AITE and Westhill faculty initially complained that they weren’t included in the original thought process, so the district allowed AITE to stay with their current schedule and allowed WHS and SHS to operate only some classes under the A/B schedule.

However, in a May 31 letter, Rinaldi and Forker wrote to the district, “As our high school schedulers have now worked through the process of building the hybrid [4-by-4] schedule, several serious concerns regarding the feasibility, sustainability and success of the hybrid [4-by-4] have come to light.” They explained that they found students are unable to switch out of a class when it is too hard, moving from AP to honors, since they run on different schedules in the hybrid model. They stated, “This would potentially impact students’ ability to graduate on time.”
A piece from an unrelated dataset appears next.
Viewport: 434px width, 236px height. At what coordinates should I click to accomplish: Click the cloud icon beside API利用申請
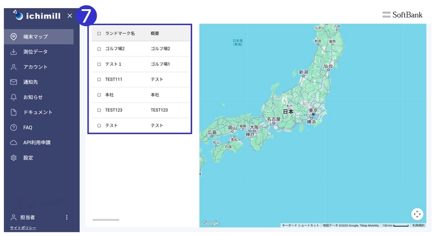tap(13, 142)
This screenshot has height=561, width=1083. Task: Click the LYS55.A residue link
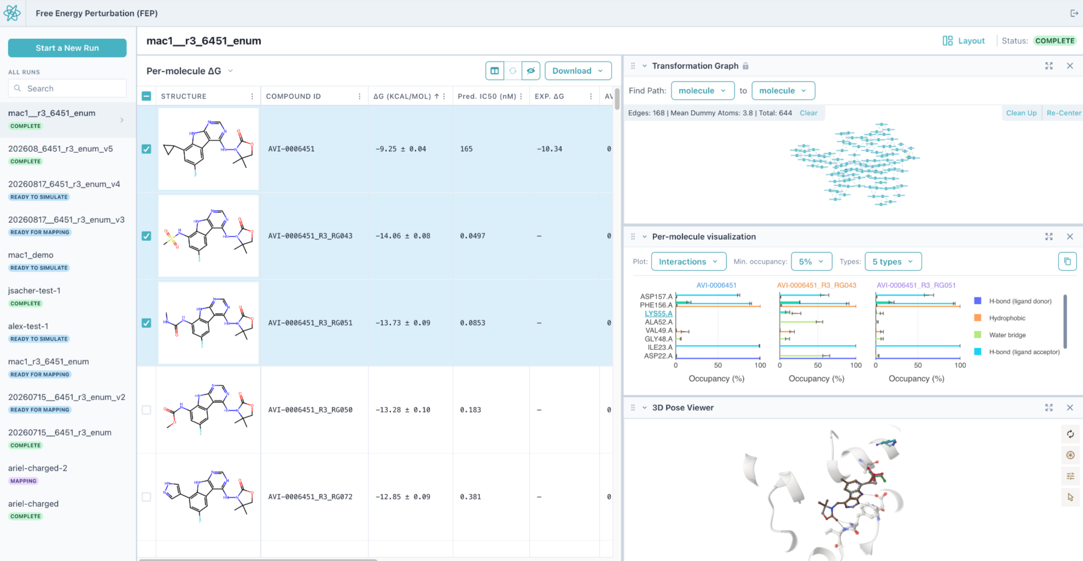coord(659,314)
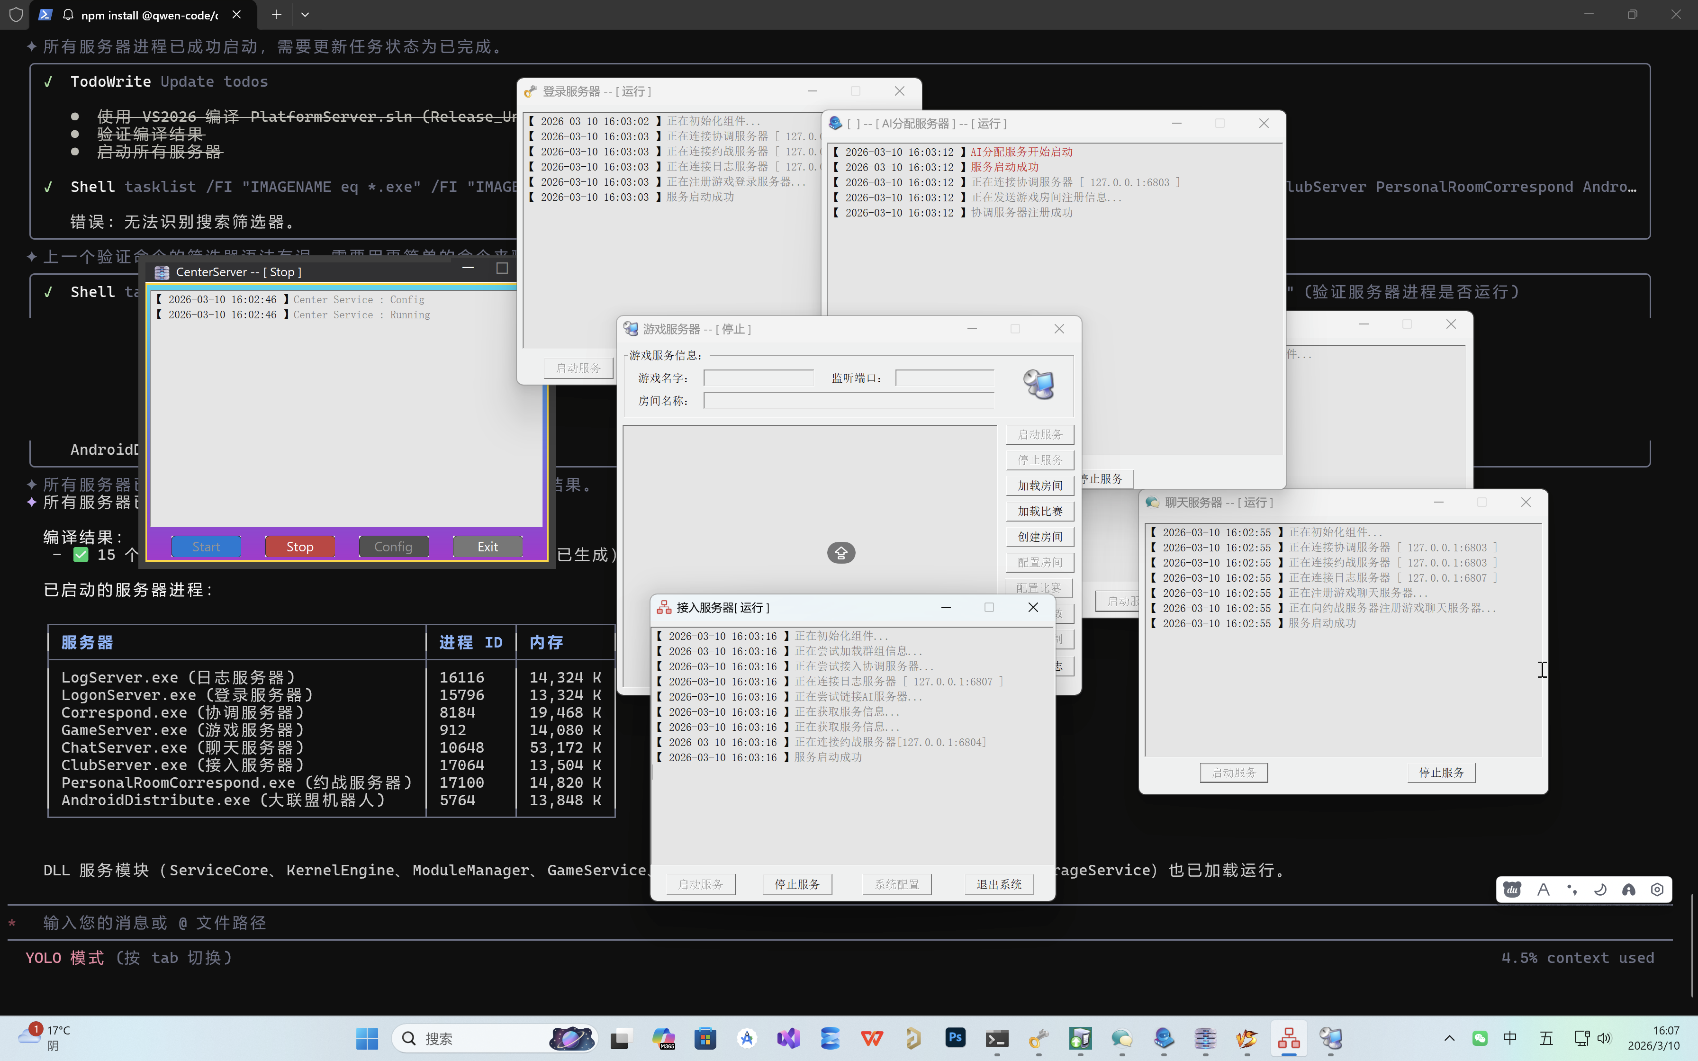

Another problem that the two principals brought up is the insufficient staff for the new schedule, saying, “this incompatibility lessens the likelihood of being able to fully staff all class sections.” Presumably, this would result in more students using Edgenuity or some other form of learning without a teacher, which has been proven to be less effective.

Both principals believe that the use of the hybrid schedule will be terrible and have a “catastrophic impact on academic achievement.”

Following the release of the principals’ letter, Stamford High School union representatives posted a poll asking if they are for the Hybrid or for the A/B schedule. A total of 74 percent of the teachers at the school responded to this poll, and 98 percent of them favored the A/B schedule.

In an interview with the Stamford Advocate published June 3, Superintendent Tamu Lucero announced that, despite the principals’ strong effort to stop this, Stamford Public High Schools will go through with the hybrid schedule for the 2022-2023 school year.

In an interview with Emilia Otte on CTExaminer, Lucero said that the problems that the principals put forward will be mitigated. She stated, “We have listened and understand all the concerns presented and are confident that we will be able to address them all as we move forward.”

The president of the BOE, Jackie Heftman, says “The superintendent recognizes the challenges associated with instituting a new high school schedule. She is providing support to the schedulers and is confident that they will successfully complete their task.” She said that she will help with scheduling, and understands the concerns.